É importante separar investigação de condenação. Deolane Bezerra, familiares de Marcola e os demais investigados têm direito à defesa, ao contraditório e à presunção de inocência. Até aqui, o que existe é uma operação policial baseada em indícios reunidos ao longo de anos de apuração.
Ainda assim, o caso tem peso nacional porque expõe uma das frentes mais importantes de combate ao crime organizado: o rastreamento do dinheiro. Facções não dependem apenas de armas, domínio territorial ou intimidação. Dependem de empresas, contas, bens, operadores, imóveis, veículos e negócios capazes de transformar recursos ilícitos em patrimônio aparentemente regular.

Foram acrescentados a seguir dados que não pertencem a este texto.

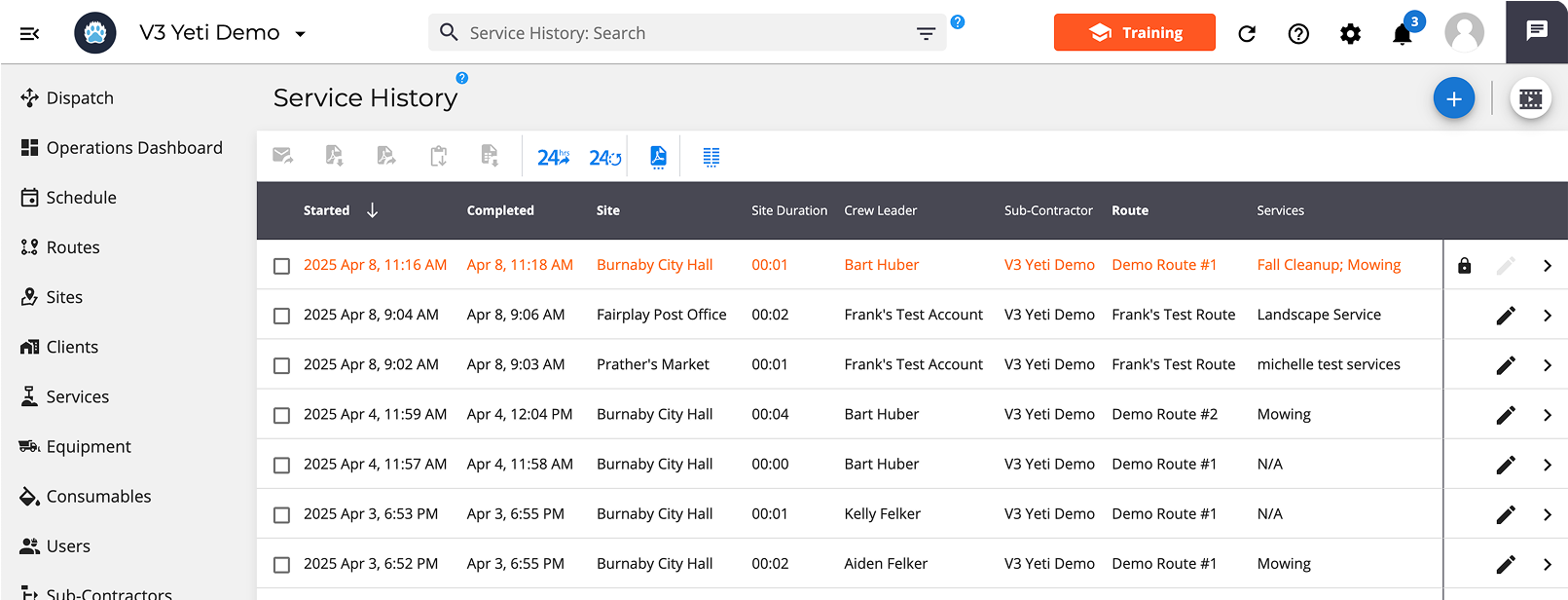Sort by the Started column header

coord(326,210)
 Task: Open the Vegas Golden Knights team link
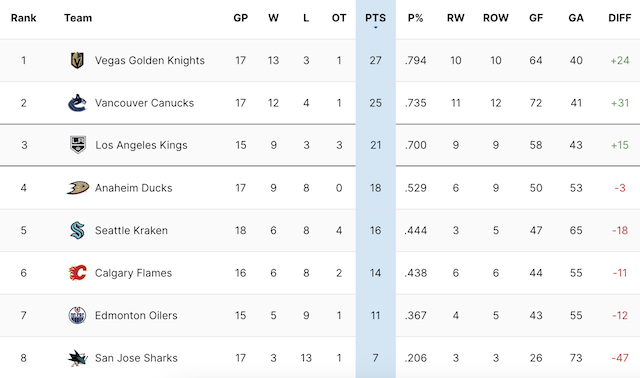[x=150, y=60]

A Operação Vérnix mostra que o enfrentamento ao PCC passa cada vez mais pelo bloqueio de estruturas financeiras. Segundo a THMais, os investigadores afirmam que a ação busca atingir não apenas operadores periféricos, mas também estruturas patrimoniais ligadas ao núcleo de comando da facção.
A investigação também tem dimensão internacional. Três investigados estariam fora do país, na Itália, na Espanha e na Bolívia. Por isso, a Polícia Civil representou pela inclusão deles na Lista Vermelha da Interpol, com atuação do Ministério Público Estadual e da Polícia Federal.

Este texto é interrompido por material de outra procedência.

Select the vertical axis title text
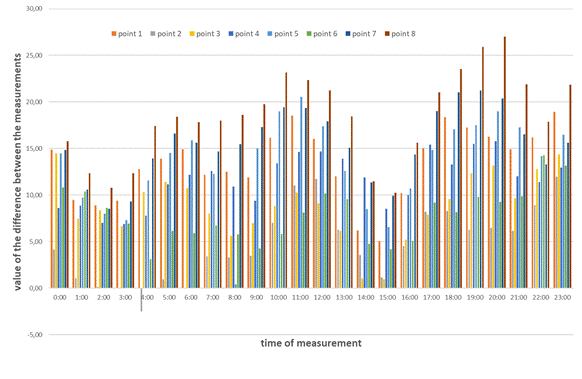This screenshot has height=379, width=582. point(17,171)
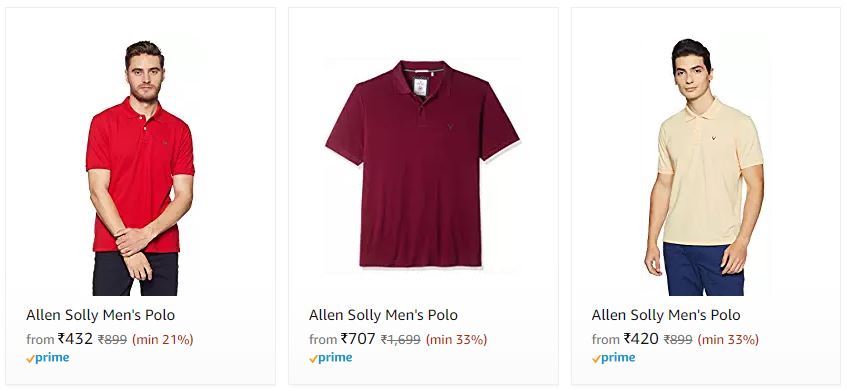847x391 pixels.
Task: Click the ₹432 price
Action: point(76,339)
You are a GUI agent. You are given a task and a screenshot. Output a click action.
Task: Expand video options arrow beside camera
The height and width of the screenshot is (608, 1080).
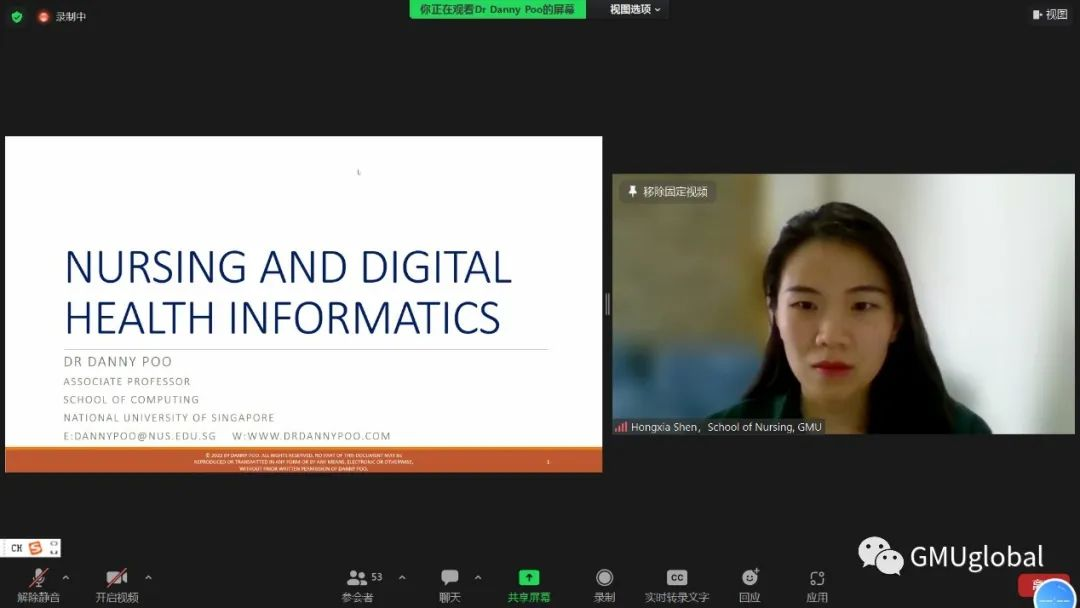[148, 577]
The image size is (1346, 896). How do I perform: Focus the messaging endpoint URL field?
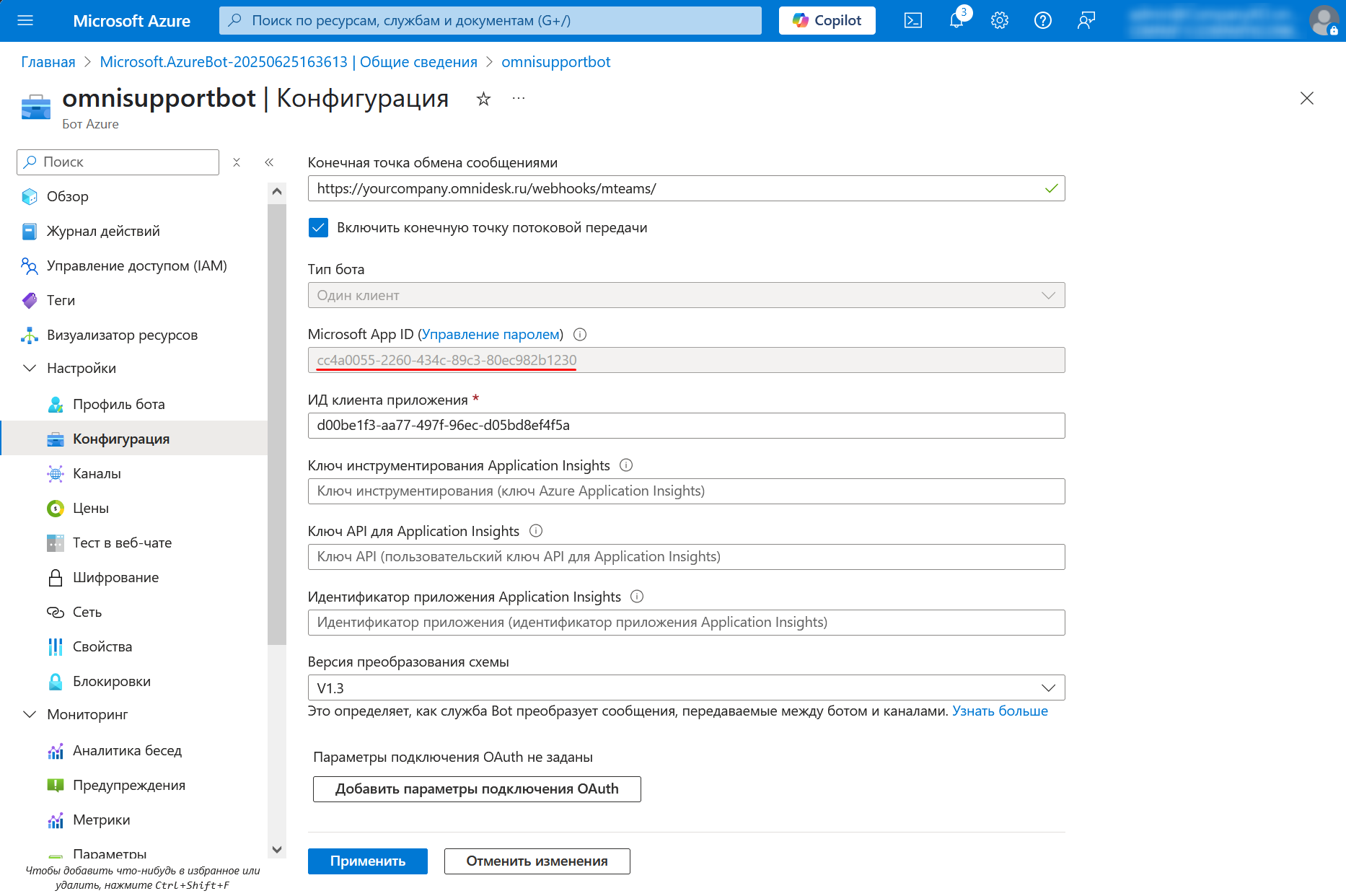click(x=686, y=189)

A prisão de Deolane amplia a repercussão porque envolve uma figura de grande presença nas redes sociais, com histórico de exposição pública, negócios digitais e forte capacidade de mobilização de audiência. Esse tipo de personagem muda a escala do caso: o que poderia ser tratado como uma investigação restrita ao crime organizado passa a ocupar o centro do debate nacional.
O episódio também reforça uma mudança no perfil das investigações contra facções. O foco deixou de ser apenas a ponta armada e passou a mirar a engenharia financeira que sustenta o poder econômico desses grupos. Empresas de fachada, patrimônio de luxo, transferências sem lastro e circulação de valores incompatíveis viraram alvos tão importantes quanto os operadores diretos.
Para o Estado, esse é o ponto central. Uma facção só se torna poderosa quando consegue proteger seu dinheiro, multiplicar patrimônio e infiltrar recursos na economia formal. Por isso, operações de bloqueio, sequestro de bens e rastreamento financeiro são fundamentais para reduzir a capacidade de atuação desses grupos.
A Operação Vérnix ainda terá desdobramentos. A defesa dos investigados poderá contestar as acusações, apresentar documentos e questionar as medidas cautelares. Mas o recado institucional já está dado: o combate ao PCC entrou em uma fase em que celebridades, empresas, familiares de lideranças e patrimônio de alto valor passam a ser analisados como parte da mesma engrenagem financeira.
A prisão de Deolane, portanto, não é apenas mais um episódio policial de grande repercussão. Ela revela como a disputa contra o crime organizado se deslocou para o campo do dinheiro, da influência e da aparência de legalidade. E, nesse terreno, seguir a rota dos bens pode ser tão decisivo quanto prender operadores nas ruas.